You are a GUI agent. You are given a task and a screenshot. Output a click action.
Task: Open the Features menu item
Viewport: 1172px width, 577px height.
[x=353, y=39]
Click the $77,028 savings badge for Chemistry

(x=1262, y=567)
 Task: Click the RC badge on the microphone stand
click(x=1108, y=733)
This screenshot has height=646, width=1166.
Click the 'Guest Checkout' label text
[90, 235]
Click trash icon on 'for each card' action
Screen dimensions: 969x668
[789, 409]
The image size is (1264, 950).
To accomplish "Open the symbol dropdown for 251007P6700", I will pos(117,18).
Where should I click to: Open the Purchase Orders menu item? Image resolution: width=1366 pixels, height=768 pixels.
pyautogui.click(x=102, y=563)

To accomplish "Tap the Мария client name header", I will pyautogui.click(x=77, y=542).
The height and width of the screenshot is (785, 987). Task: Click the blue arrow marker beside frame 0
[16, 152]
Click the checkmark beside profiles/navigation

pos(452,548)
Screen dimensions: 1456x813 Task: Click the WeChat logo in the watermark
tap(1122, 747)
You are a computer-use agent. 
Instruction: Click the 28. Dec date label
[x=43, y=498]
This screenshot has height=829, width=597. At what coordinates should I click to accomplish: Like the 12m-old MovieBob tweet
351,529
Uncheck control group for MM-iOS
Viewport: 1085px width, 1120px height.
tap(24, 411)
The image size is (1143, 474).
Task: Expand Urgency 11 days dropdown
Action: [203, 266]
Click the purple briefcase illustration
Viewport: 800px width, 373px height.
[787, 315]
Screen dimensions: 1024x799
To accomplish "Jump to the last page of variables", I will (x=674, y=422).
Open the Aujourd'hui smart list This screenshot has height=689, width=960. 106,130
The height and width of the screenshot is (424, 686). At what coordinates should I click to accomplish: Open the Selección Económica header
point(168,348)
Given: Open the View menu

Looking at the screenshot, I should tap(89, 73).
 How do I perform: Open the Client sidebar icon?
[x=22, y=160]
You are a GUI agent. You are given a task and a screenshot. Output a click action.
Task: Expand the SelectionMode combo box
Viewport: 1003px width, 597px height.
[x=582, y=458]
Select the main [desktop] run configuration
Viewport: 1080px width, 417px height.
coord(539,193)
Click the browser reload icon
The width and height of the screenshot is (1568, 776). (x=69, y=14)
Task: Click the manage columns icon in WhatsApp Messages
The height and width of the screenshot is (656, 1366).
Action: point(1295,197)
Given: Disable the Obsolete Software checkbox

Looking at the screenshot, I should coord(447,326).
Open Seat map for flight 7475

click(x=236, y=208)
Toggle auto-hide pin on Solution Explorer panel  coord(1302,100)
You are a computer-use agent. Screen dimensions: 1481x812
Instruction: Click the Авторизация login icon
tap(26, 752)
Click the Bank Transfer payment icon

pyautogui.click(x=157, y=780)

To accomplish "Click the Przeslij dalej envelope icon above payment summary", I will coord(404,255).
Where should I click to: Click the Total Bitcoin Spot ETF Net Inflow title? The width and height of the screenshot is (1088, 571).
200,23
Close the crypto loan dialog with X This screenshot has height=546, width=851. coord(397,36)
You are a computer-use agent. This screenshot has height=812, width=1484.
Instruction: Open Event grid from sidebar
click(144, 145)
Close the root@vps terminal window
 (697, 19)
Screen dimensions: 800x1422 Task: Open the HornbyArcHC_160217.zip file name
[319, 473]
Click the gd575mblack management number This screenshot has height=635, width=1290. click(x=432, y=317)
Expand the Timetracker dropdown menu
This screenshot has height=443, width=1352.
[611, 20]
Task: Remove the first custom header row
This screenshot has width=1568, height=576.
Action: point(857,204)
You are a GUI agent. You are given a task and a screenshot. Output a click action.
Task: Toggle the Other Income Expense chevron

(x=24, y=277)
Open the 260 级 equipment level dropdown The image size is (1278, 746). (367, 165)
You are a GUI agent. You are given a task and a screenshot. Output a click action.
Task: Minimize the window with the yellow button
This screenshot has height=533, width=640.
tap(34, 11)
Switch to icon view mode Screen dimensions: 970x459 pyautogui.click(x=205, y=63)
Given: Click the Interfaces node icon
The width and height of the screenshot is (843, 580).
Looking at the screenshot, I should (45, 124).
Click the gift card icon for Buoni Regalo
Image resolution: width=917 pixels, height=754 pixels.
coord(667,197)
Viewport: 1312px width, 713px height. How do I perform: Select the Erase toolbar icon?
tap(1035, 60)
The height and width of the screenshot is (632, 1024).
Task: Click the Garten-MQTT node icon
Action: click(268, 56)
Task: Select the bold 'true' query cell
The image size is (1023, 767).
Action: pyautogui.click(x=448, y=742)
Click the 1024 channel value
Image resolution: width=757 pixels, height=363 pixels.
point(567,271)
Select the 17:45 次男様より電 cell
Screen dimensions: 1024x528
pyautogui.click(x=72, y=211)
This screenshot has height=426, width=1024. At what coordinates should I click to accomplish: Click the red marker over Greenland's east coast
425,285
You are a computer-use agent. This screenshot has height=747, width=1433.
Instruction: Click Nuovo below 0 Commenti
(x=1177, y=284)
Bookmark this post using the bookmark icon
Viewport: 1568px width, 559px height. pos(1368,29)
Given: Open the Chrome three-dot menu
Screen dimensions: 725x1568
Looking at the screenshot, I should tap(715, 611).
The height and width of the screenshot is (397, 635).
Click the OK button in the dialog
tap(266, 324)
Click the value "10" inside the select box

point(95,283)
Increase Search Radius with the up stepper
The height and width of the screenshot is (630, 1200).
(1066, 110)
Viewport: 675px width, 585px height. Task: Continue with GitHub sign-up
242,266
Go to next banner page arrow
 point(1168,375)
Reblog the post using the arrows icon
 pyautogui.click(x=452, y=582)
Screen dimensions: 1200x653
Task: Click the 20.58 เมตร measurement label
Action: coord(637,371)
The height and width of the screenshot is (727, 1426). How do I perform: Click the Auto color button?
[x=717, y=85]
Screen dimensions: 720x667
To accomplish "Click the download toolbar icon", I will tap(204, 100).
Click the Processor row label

▸ **Problem to work on**: Each line of the entries above that contains "computer" is to be copied.

▸ **Finished exercise**:
You are a computer-use agent. 
You are a computer-use agent. Screen dimensions: 1481x812
You are a computer-use agent. This screenshot has height=812, width=1484.
You are a computer-use agent. This screenshot has height=747, width=1433.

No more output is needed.